Il territorio della Comunità Montana è, per la sua conformazione orografica e la sua natura geologica, particolarmente soggetto al dissesto idrogeologico (Sezione Fotografica). Negli anni passati si sono verificati diversi eventi calamitosi che hanno causato ingenti danni ai beni sia pubblici che privati, interrompendo anche le vie di comunicazione. Esempi rilevanti di tali fenomeni sono stati la grande frana di Corniglio, le alluvioni del novembre 2000, il nubifragio dell’ottobre 2002, tutti eventi a seguito dei quali è stato dichiarato lo stato di emergenza. A fronte di tale situazione, e considerando che il territorio è classificato a rischio anche per quanto riguarda i fenomeni sismici, assume importanza fondamentale la predisposizione di un sistema di protezione civile efficace, in grado di fronteggiare gli eventuali eventi calamitosi che dovessero verificarsi, ma anche di operare ai fini della prevenzione dei rischi, ossia ridurne la probabilità di accadimento o l’intensità.
A questo punto sarebbe lecito chiedersi: ma cos’è la protezione civile?

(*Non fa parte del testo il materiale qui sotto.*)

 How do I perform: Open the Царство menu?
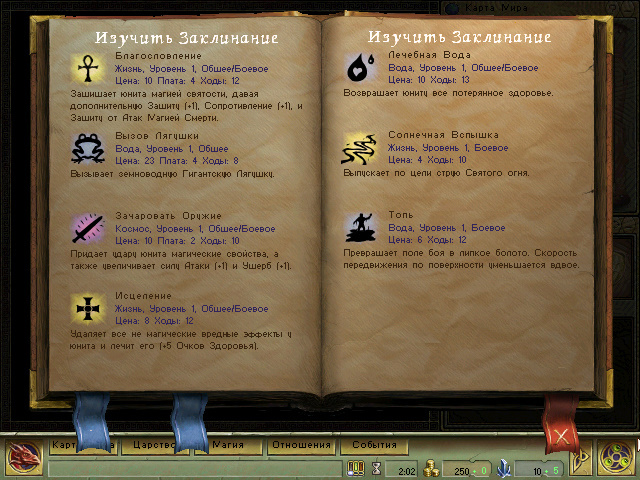pos(154,445)
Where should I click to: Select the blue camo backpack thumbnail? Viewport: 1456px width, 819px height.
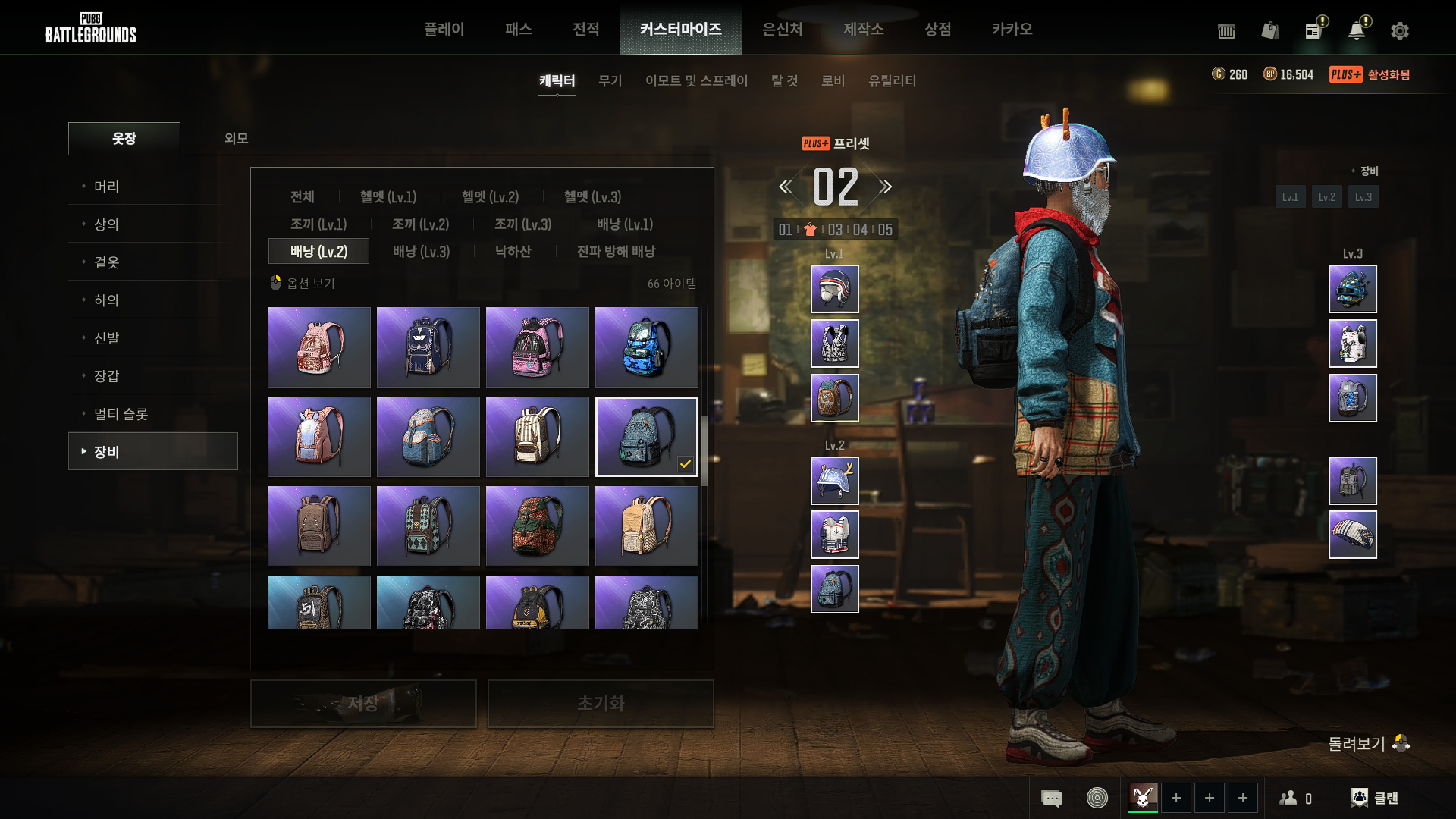646,347
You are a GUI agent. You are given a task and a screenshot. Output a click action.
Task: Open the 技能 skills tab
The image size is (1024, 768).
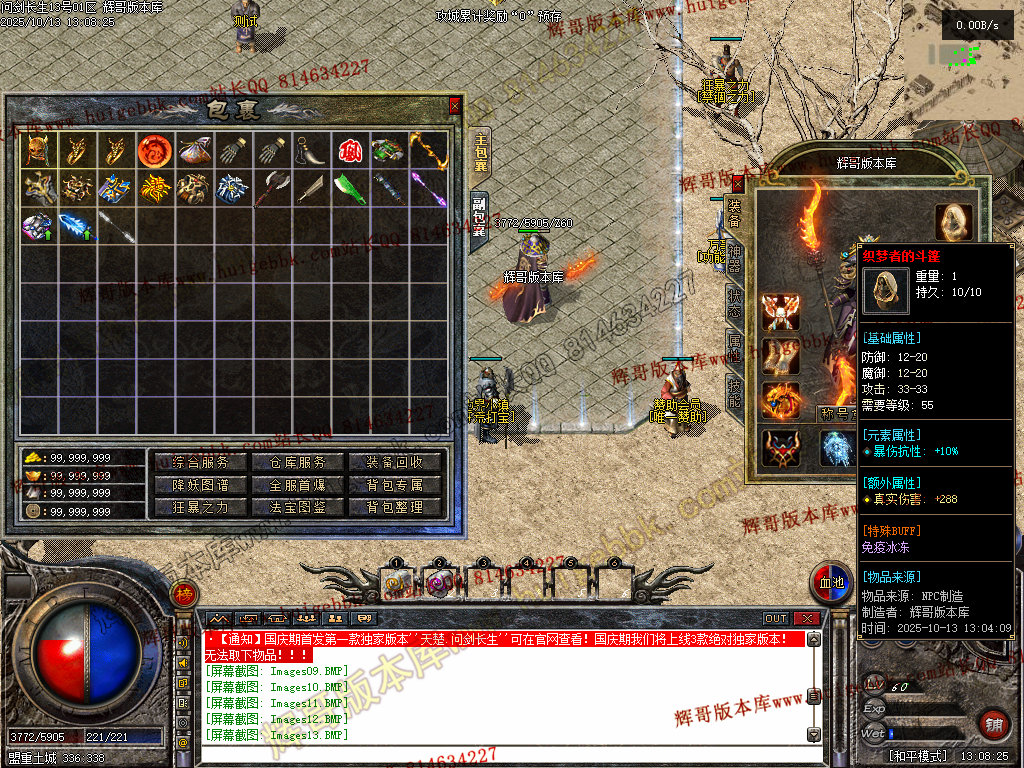pyautogui.click(x=734, y=397)
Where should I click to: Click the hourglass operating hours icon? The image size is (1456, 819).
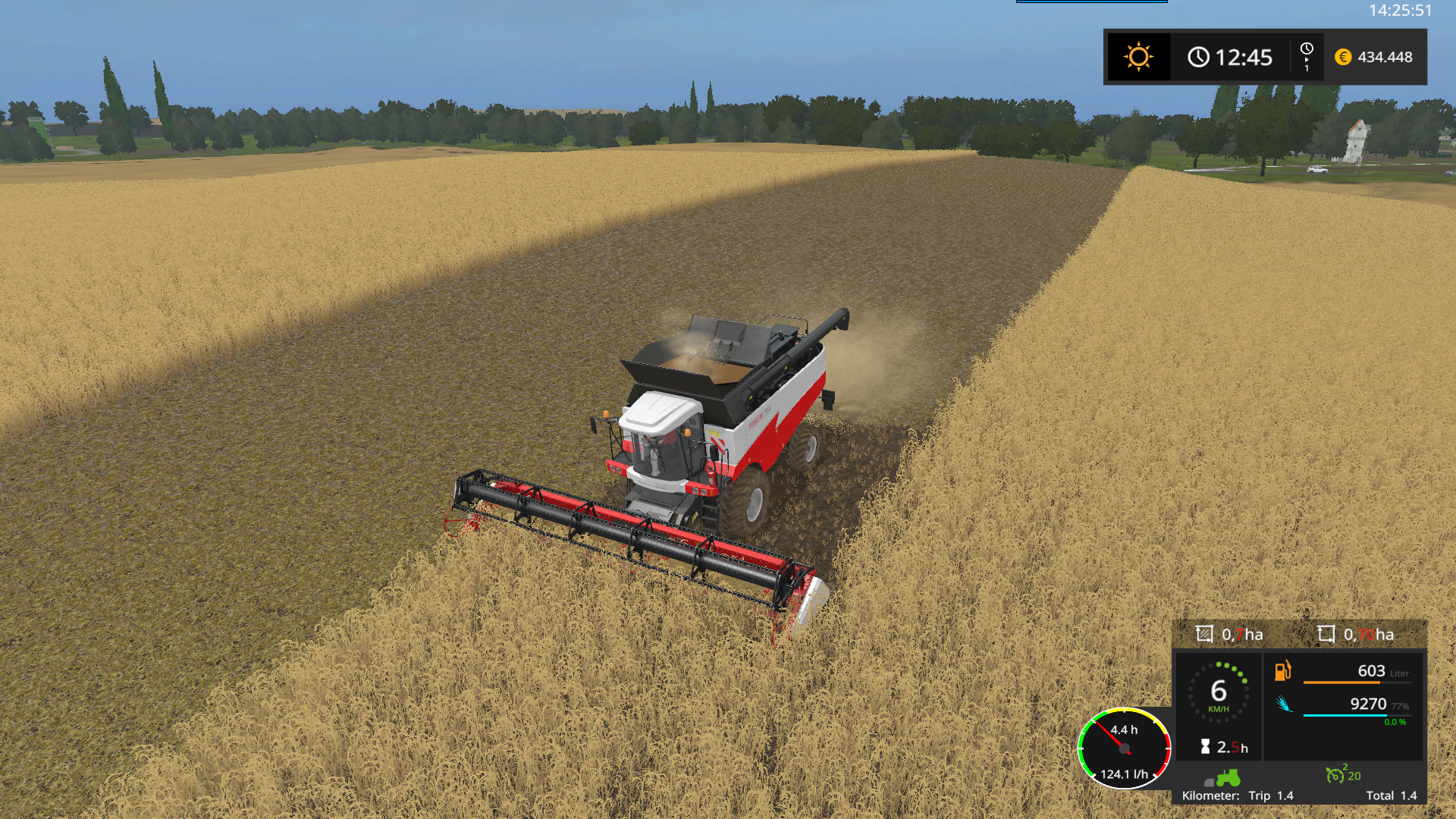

Ogni volta che accade qualche disastro come un terremoto, un’alluvione, una tromba d’aria ecc. i telegiornali comunicano che “è intervenuta la protezione civile”…… A volte ci viene rappresentata come i vigili del fuoco, a volte nelle vesti dei volontari che scavano tra le macerie, ma nessuno ci spiega mai in che cosa consiste veramente la protezione civile e quali siano veramente i suoi compiti. Cerchiamo di fare chiarezza: la protezione civile è fondamentalmente un sistema complesso, costituito da enti e soggetti diversi quali le amministrazioni dello Stato, le regioni, le province, i comuni e le comunità montane, ognuna con i propri compiti stabiliti dalla legge. Le strutture operative del Servizio di protezione civile sono: il Corpo nazionale dei vigili del fuoco, le Forze armate, le Forze di polizia, il Corpo forestale dello Stato, i Servizi tecnici nazionali, i gruppi nazionali di ricerca scientifica, l’Istituto nazionale di geofisica ed altre istituzioni di ricerca, la Croce rossa italiana, le strutture del Servizio sanitario nazionale, le organizzazioni di volontariato, il Corpo nazionale soccorso alpino (CAI). I compiti assegnati dalla legge alla protezione civile sono le attività di previsione e prevenzione dei rischi, le attività di soccorso durante gli eventi calamitosi, le iniziative volte al superamento dell’emergenza. Come si può vedere, per il raggiungimento obiettivi comuni opera un numero considerevole di attori, è quindi indispensabile prevederne il coordinamento attraverso una efficace attività di pianificazione di emergenza, che si articola dal livello nazionale al livello locale (Piani nazionali, regionali, provinciali, comunali).